[Data items]
________________________
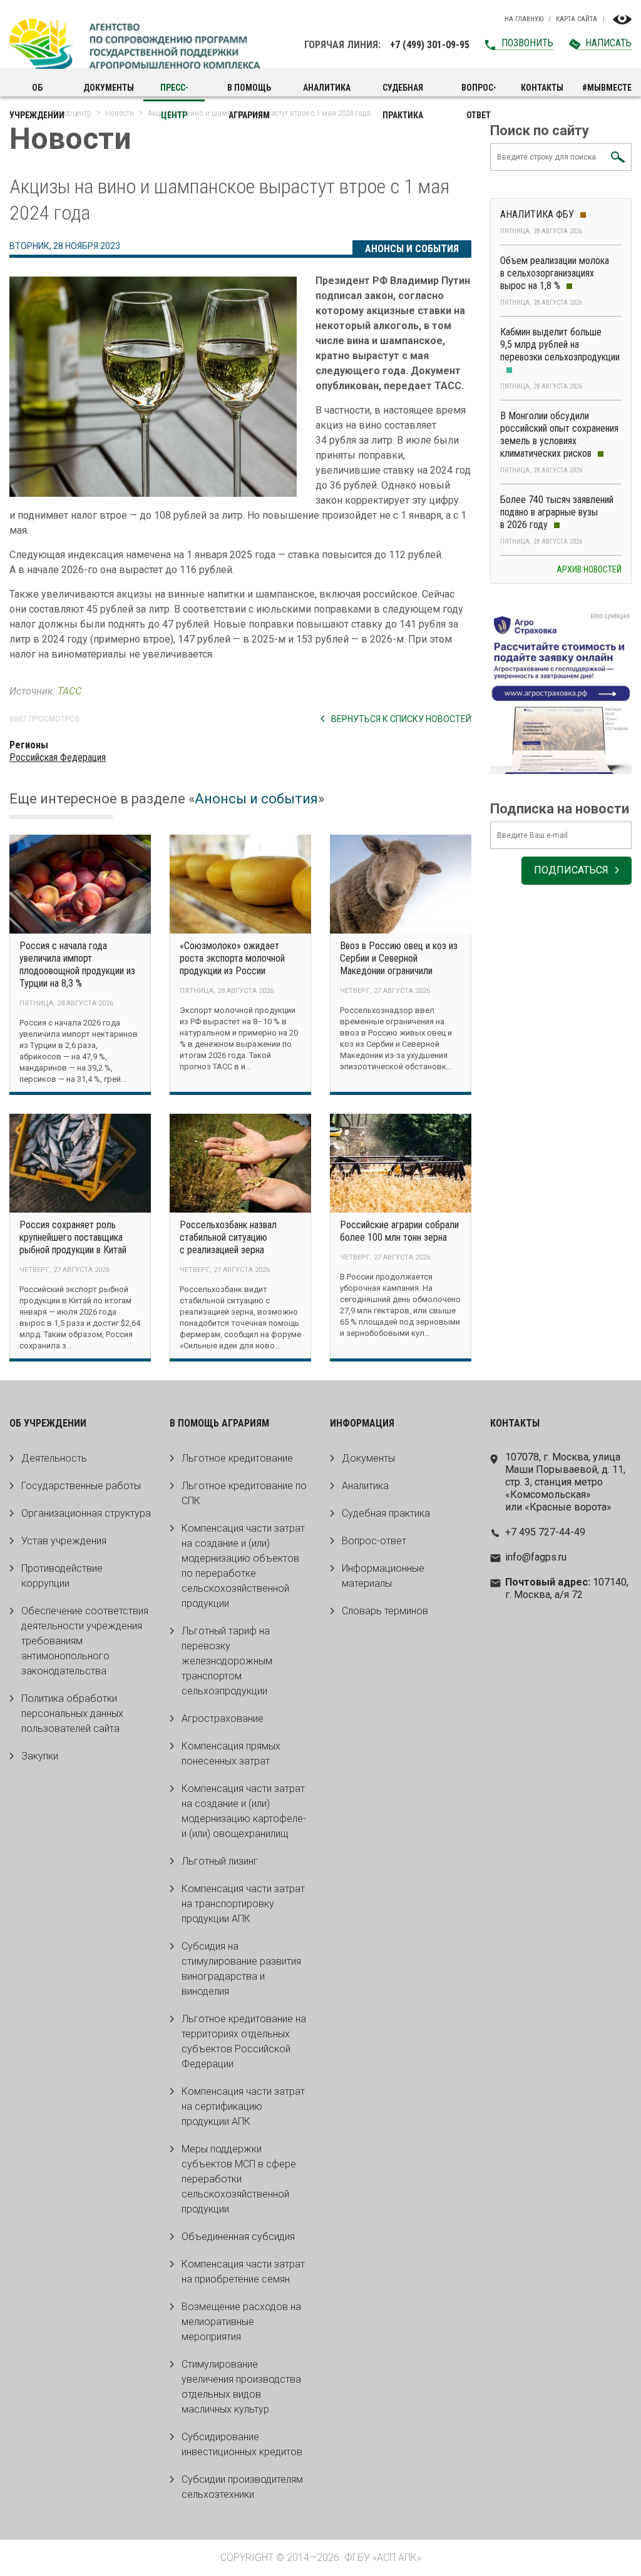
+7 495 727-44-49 (545, 1532)
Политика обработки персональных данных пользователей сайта (72, 1713)
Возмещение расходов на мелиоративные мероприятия (241, 2322)
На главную (524, 19)
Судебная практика (402, 92)
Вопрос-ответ (478, 92)
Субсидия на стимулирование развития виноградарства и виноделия (241, 1968)
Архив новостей (589, 569)
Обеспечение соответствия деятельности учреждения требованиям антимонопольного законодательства (84, 1641)
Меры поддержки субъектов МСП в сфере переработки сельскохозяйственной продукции (239, 2179)
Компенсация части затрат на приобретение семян (243, 2271)
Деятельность (54, 1458)
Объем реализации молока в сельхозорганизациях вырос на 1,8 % (554, 273)
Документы (108, 88)
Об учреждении (36, 92)
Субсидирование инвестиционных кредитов (242, 2444)
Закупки (39, 1756)
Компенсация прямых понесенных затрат (231, 1753)
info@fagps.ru (536, 1557)
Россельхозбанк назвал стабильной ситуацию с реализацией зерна (228, 1237)
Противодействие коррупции (62, 1575)
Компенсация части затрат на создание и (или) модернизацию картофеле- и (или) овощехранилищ (244, 1811)
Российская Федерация (57, 757)
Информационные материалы (383, 1575)
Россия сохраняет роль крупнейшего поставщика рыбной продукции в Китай (72, 1237)
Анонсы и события (412, 249)
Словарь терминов (385, 1611)
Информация (362, 1423)
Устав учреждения (63, 1541)
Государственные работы (81, 1486)
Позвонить (527, 43)
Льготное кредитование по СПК (244, 1493)
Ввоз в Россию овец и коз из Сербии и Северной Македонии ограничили (399, 958)
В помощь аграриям (249, 92)
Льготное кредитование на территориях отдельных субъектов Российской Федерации (244, 2041)
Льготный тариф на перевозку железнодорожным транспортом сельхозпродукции (227, 1661)
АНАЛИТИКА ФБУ (537, 214)
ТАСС (69, 691)
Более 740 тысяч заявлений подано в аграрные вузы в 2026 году (556, 512)
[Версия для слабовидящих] (622, 19)
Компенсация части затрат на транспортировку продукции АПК (243, 1904)
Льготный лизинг (220, 1861)
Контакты (542, 88)
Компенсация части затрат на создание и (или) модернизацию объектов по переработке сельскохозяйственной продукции (243, 1565)
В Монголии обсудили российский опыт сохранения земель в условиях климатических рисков (559, 434)
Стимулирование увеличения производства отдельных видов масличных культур (241, 2386)
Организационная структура (86, 1513)
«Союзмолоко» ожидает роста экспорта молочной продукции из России (232, 958)
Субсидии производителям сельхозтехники (242, 2486)
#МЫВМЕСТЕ (607, 88)
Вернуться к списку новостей (401, 719)
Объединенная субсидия (238, 2237)
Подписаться (571, 870)
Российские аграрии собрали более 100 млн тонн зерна (399, 1231)
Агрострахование (223, 1718)
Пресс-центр (174, 92)
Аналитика (327, 88)
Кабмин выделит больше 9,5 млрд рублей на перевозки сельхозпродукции (560, 344)
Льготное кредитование (237, 1458)
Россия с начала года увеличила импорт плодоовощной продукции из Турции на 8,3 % (77, 964)
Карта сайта (576, 19)
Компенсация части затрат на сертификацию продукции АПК (243, 2106)
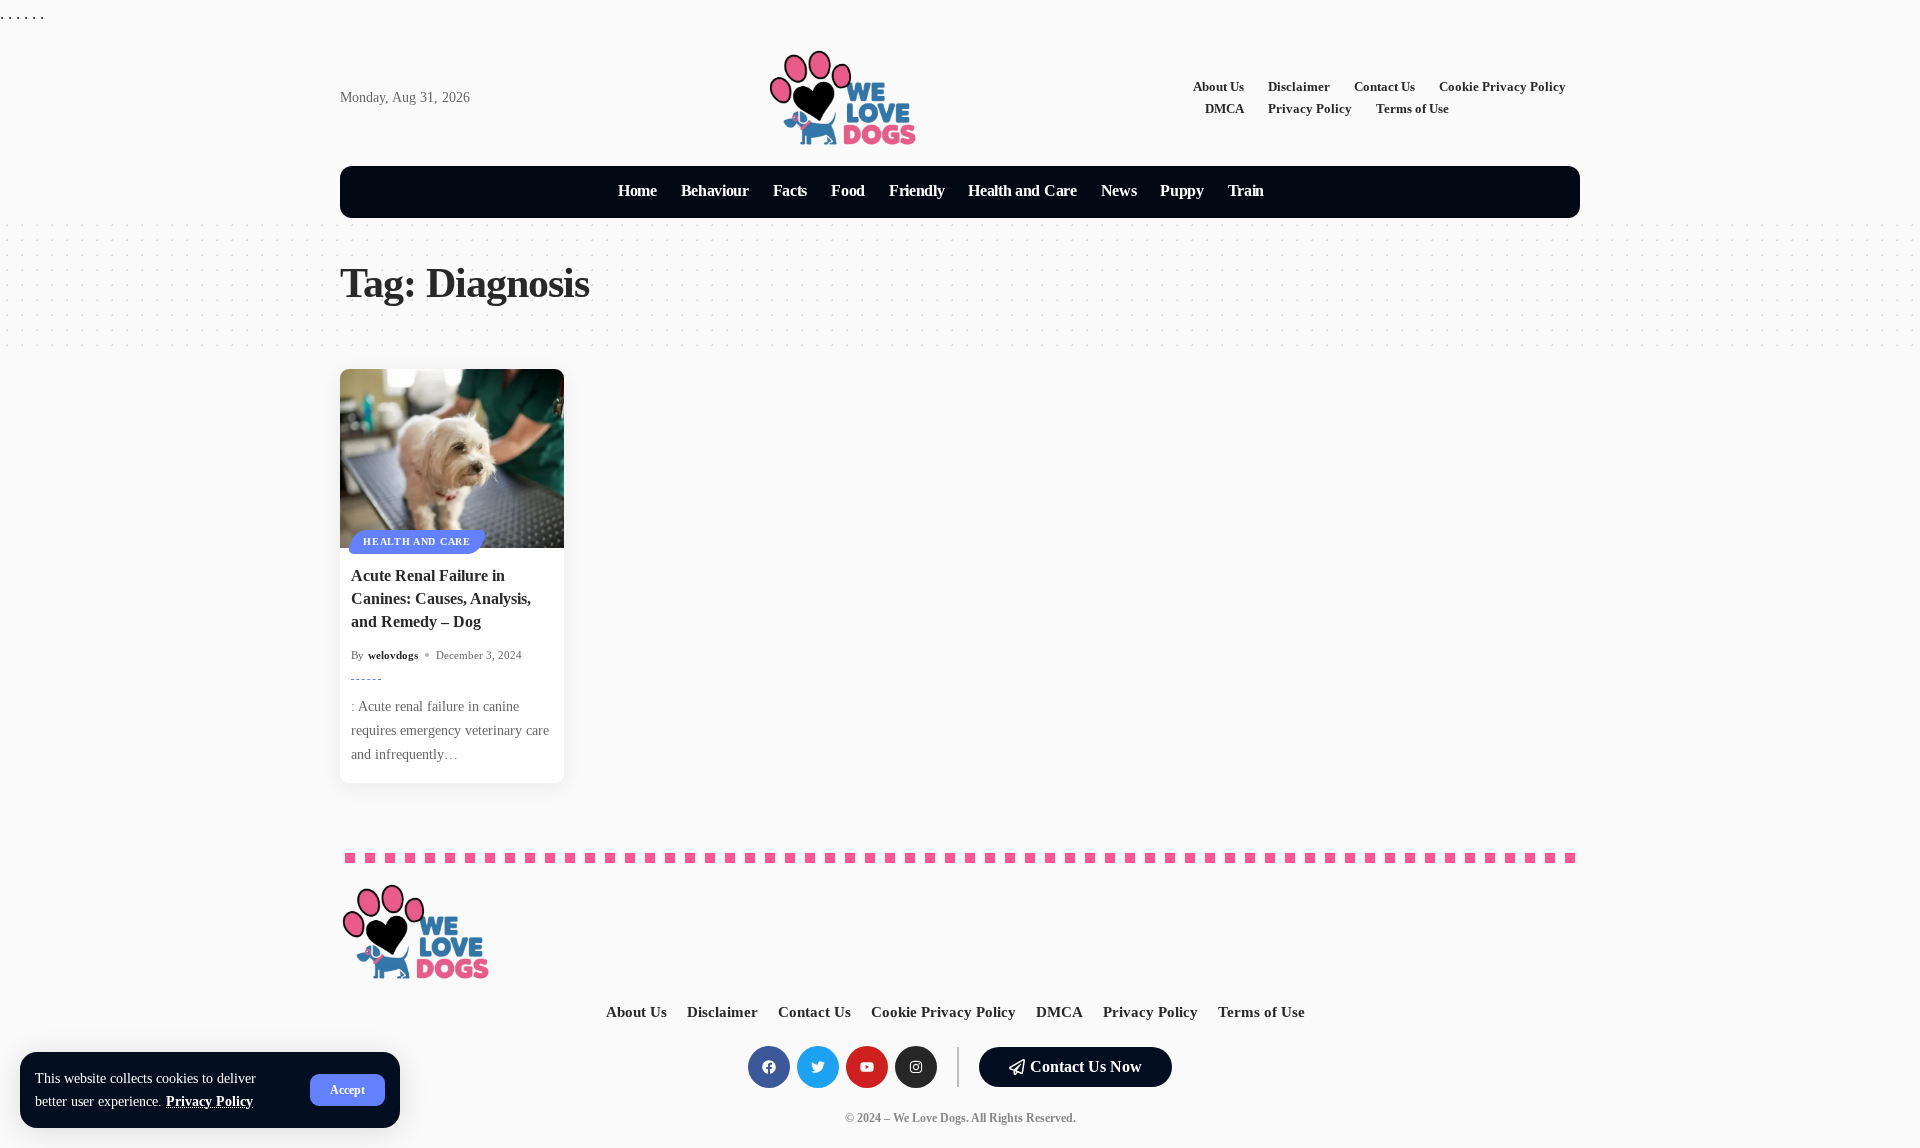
________________________
EXERCISE
Each entry above should be written out again exactly, without its pictures.

REPLY TO THE EXERCISE
+7 495 727-44-49 (545, 1532)
Политика обработки персональных данных пользователей сайта (72, 1713)
Возмещение расходов на мелиоративные мероприятия (241, 2322)
На главную (524, 19)
Судебная практика (402, 92)
Вопрос-ответ (478, 92)
Субсидия на стимулирование развития виноградарства и виноделия (241, 1968)
Архив новостей (589, 569)
Обеспечение соответствия деятельности учреждения требованиям антимонопольного законодательства (84, 1641)
Меры поддержки субъектов МСП в сфере переработки сельскохозяйственной продукции (239, 2179)
Компенсация части затрат на приобретение семян (243, 2271)
Деятельность (54, 1458)
Объем реализации молока в сельхозорганизациях вырос на 1,8 % (554, 273)
Документы (108, 88)
Об учреждении (36, 92)
Субсидирование инвестиционных кредитов (242, 2444)
Закупки (39, 1756)
Компенсация прямых понесенных затрат (231, 1753)
info@fagps.ru (536, 1557)
Россельхозбанк назвал стабильной ситуацию с реализацией зерна (228, 1237)
Противодействие коррупции (62, 1575)
Компенсация части затрат на создание и (или) модернизацию картофеле- и (или) овощехранилищ (244, 1811)
Российская Федерация (57, 757)
Информационные материалы (383, 1575)
Россия сохраняет роль крупнейшего поставщика рыбной продукции в Китай (72, 1237)
Анонсы и события (412, 249)
Словарь терминов (385, 1611)
Информация (362, 1423)
Устав учреждения (63, 1541)
Государственные работы (81, 1486)
Позвонить (527, 43)
Льготное кредитование по СПК (244, 1493)
Ввоз в Россию овец и коз из Сербии и Северной Македонии ограничили (399, 958)
В помощь аграриям (249, 92)
Льготное кредитование на территориях отдельных субъектов Российской Федерации (244, 2041)
Льготный тариф на перевозку железнодорожным транспортом сельхозпродукции (227, 1661)
АНАЛИТИКА ФБУ (537, 214)
ТАСС (69, 691)
Более 740 тысяч заявлений подано в аграрные вузы в 2026 году (556, 512)
[Версия для слабовидящих] (622, 19)
Компенсация части затрат на транспортировку продукции АПК (243, 1904)
Льготный лизинг (220, 1861)
Контакты (542, 88)
Компенсация части затрат на создание и (или) модернизацию объектов по переработке сельскохозяйственной продукции (243, 1565)
В Монголии обсудили российский опыт сохранения земель в условиях климатических рисков (559, 434)
Стимулирование увеличения производства отдельных видов масличных культур (241, 2386)
Организационная структура (86, 1513)
«Союзмолоко» ожидает роста экспорта молочной продукции из России (232, 958)
Субсидии производителям сельхозтехники (242, 2486)
#МЫВМЕСТЕ (607, 88)
Вернуться к списку новостей (401, 719)
Объединенная субсидия (238, 2237)
Подписаться (571, 870)
Российские аграрии собрали более 100 млн тонн зерна (399, 1231)
Агрострахование (223, 1718)
Пресс-центр (174, 92)
Аналитика (327, 88)
Кабмин выделит больше 9,5 млрд рублей на перевозки сельхозпродукции (560, 344)
Льготное кредитование (237, 1458)
Россия с начала года увеличила импорт плодоовощной продукции из Турции на 8,3 % (77, 964)
Карта сайта (576, 19)
Компенсация части затрат на сертификацию продукции АПК (243, 2106)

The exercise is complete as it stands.